■ **Fragmento citado**:
######
La suegra se ofendió por una “limosna”: consideró un insulto los muebles viejos
Llevo tres años casada. Aún no hay hijos, aunque los pensamientos sobre la maternidad flotaban en el aire desde hacía tiempo. Todo este tiempo, mi marido y yo vivimos en un piso de alquiler en el centro de Barcelona—no porque no pudiéramos permitirnos otra vivienda, sino porque mi suegra, Dolores Martínez, no nos dejó entrar en su piso de una habitación, que llevaba años vacío.
Ella crió a Javier—mi marido—sola. El piso se lo dieron hace tiempo de la fábrica textil donde trabajó veinte años. Más tarde, se casó por segunda vez.
—Mi padrastro era buena persona, de verdad me hizo de padre—contaba mi marido—. Pero con mi madre siempre había peleas. Ella se quejaba de que el dinero no alcanzaba, nunca tenía suficiente.
El padrastro tenía una hija de un matrimonio anterior. Quiso adoptar a Javier, pero Dolores Martínez se negó rotundamente—temía perder las ayudas del Estado. Cuando se mudó con su nuevo marido, cerró su piso con llave. Ni siquiera tenía reformas, decidió no alquilarlo—decía que no tenía sentido.
######
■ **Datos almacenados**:
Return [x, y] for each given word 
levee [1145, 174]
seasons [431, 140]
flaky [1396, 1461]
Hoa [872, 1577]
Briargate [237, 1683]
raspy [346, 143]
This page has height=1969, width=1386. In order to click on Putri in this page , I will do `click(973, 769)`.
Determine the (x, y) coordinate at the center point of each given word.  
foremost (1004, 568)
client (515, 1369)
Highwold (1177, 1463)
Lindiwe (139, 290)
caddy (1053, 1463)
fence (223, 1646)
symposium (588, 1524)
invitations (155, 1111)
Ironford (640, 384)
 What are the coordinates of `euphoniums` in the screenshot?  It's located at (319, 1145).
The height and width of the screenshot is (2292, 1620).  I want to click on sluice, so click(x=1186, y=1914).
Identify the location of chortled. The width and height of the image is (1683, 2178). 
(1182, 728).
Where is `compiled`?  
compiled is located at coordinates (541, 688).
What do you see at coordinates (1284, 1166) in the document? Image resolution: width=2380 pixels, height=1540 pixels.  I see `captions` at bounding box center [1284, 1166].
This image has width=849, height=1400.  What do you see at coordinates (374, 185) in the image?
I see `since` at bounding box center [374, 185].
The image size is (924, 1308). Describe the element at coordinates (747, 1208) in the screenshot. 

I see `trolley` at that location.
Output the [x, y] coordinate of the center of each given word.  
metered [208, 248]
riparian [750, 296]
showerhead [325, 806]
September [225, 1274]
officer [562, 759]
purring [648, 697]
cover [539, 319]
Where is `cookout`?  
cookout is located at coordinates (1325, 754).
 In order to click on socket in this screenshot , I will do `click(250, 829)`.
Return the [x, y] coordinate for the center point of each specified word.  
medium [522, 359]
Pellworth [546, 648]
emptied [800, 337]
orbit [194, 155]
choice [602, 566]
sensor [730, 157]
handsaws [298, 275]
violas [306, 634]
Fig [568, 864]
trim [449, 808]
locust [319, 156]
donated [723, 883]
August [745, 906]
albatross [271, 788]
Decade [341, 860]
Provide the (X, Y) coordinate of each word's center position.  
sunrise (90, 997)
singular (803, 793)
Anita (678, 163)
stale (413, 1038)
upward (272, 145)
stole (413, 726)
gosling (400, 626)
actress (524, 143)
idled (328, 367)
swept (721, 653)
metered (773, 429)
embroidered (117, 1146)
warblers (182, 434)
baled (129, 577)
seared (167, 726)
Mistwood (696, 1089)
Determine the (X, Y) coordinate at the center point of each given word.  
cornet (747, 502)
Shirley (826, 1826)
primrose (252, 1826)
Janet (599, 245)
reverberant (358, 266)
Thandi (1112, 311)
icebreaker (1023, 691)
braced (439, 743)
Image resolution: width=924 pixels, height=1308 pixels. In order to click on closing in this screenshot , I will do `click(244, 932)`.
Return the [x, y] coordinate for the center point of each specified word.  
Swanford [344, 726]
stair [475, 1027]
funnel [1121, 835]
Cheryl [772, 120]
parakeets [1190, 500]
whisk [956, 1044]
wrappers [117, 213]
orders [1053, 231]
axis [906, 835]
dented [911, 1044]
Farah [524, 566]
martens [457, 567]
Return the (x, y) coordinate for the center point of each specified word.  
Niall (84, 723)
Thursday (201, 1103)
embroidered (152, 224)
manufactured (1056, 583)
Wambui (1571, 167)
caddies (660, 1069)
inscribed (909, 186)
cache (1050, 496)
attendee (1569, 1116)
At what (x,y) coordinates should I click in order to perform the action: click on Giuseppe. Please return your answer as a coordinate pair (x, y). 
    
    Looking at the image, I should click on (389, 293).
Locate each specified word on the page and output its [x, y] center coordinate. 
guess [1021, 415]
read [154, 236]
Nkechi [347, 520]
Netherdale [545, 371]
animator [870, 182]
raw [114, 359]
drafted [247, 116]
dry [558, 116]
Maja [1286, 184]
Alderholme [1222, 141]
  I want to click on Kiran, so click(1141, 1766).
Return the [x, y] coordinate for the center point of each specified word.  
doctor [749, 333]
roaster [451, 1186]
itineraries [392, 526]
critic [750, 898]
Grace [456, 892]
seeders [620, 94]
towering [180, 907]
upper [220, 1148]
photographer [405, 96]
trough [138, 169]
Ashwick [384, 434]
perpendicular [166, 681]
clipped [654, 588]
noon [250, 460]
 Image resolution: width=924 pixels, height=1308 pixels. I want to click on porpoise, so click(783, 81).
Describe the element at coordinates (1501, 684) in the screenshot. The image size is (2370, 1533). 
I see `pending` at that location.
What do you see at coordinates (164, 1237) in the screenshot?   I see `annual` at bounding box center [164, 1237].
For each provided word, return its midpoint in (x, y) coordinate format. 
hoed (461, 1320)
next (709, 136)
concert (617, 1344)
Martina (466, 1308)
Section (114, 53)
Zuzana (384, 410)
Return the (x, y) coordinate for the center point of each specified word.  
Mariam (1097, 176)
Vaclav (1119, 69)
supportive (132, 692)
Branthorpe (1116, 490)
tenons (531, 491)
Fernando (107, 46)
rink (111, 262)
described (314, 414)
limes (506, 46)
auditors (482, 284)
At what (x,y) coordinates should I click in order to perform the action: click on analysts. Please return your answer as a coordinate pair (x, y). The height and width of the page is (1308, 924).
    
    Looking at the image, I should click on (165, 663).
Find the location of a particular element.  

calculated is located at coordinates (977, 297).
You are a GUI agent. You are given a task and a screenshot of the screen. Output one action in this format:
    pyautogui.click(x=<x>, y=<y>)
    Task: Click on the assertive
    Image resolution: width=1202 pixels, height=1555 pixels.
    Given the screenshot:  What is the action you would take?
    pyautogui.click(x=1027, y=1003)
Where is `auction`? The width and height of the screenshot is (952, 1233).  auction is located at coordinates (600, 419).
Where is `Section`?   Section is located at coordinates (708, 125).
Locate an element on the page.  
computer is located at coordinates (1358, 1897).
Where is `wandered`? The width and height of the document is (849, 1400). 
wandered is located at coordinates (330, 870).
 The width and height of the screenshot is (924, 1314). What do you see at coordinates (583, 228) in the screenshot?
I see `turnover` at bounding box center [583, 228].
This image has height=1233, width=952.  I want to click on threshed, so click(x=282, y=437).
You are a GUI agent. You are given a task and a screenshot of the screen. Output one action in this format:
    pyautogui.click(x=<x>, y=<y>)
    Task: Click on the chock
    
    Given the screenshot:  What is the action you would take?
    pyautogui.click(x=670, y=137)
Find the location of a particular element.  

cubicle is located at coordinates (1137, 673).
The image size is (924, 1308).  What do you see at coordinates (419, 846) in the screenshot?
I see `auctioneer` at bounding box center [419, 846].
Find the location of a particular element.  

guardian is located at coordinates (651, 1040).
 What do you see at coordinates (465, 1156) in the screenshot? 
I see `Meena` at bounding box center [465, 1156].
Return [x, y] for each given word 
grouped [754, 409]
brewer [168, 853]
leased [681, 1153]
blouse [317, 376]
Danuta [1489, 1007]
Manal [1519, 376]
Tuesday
######
■ **Ejercicios**:
[A] Reescribe el relato sobre la suegra desde "La suegra se" hasta "nunca tenía suficiente.", sustituyendo "marido" por "esposo".
[B] Según el relato sobre la suegra, ¿cuántos años trabajó Dolores Martínez en la fábrica textil?
[C] Retoma el relato sobre la suegra y sigue escribiéndolo a partir de su última oración.

■ **Soluciones**:
[A]
La suegra se ofendió por una “limosna”: consideró un insulto los muebles viejos
Llevo tres años casada. Aún no hay hijos, aunque los pensamientos sobre la maternidad flotaban en el aire desde hacía tiempo. Todo este tiempo, mi esposo y yo vivimos en un piso de alquiler en el centro de Barcelona—no porque no pudiéramos permitirnos otra vivienda, sino porque mi suegra, Dolores Martínez, no nos dejó entrar en su piso de una habitación, que llevaba años vacío.
Ella crió a Javier—mi esposo—sola. El piso se lo dieron hace tiempo de la fábrica textil donde trabajó veinte años. Más tarde, se casó por segunda vez.
—Mi padrastro era buena persona, de verdad me hizo de padre—contaba mi esposo—. Pero con mi madre siempre había peleas. Ella se quejaba de que el dinero no alcanzaba, nunca tenía suficiente.

[B] Veinte años.

[C]
Después de la boda, le pedimos que nos dejara vivir allí—modesto, pero nuestro. Pero mi suegra no quiso ni escuchar:
—Estamos a punto de divorciarnos—declaró—. Es un tacaño, un vago, no sirve para nada. Solo estoy con él por interés. Si nos divorciamos, ¿dónde voy a ir si vosotros ya estáis ahí?
Y, en efecto, pronto pidió el divorcio. Pero no se apresuró a dejar la casa del marido. Y entonces llegó la desgracia—el padrastro murió. Dolores estaba convencida de que el piso de dos habitaciones sería suyo. Pero resultó que la herencia era para su hija.
Por entonces, también falleció mi abuela, que en vida me había traspasado su acogedor piso de dos habitaciones. Con mi marido empezamos a hacer reformas, planeábamos mudarnos. Pero todo se truncó con el berrinche de Dolores Martínez.
—¡Yo lo cuidé en sus últimos días, mientras esa, su hija, ni siquiera venía a visitarlo! Le preparé caldos, le llevé medicinas. ¡Y ahora ella, esa Sandra, vivirá en Madrid con la herencia, y yo en un piso húmedo de una habitación! ¡Ahí tienes la justicia!—gritaba por teléfono.
Todas estas desgracias se las buscó ella misma: se negó a la adopción, no quiso vivir con nosotros. Discutir era inútil. No le quedó más que volver a ese piso vacío y abandonado. Sin muebles, sin condiciones decentes. Solo paredes desnudas.
A mi marido le dio pena. Quiso mejorar un poco el lugar, aunque fuera con una reforma mínima. Yo, por mi parte, le ofrecí los muebles de mi abuela—íbamos a cambiarlos por otros nuevos, de todos modos. Estaban limpios, en buen estado—aunque no fueran nuevos.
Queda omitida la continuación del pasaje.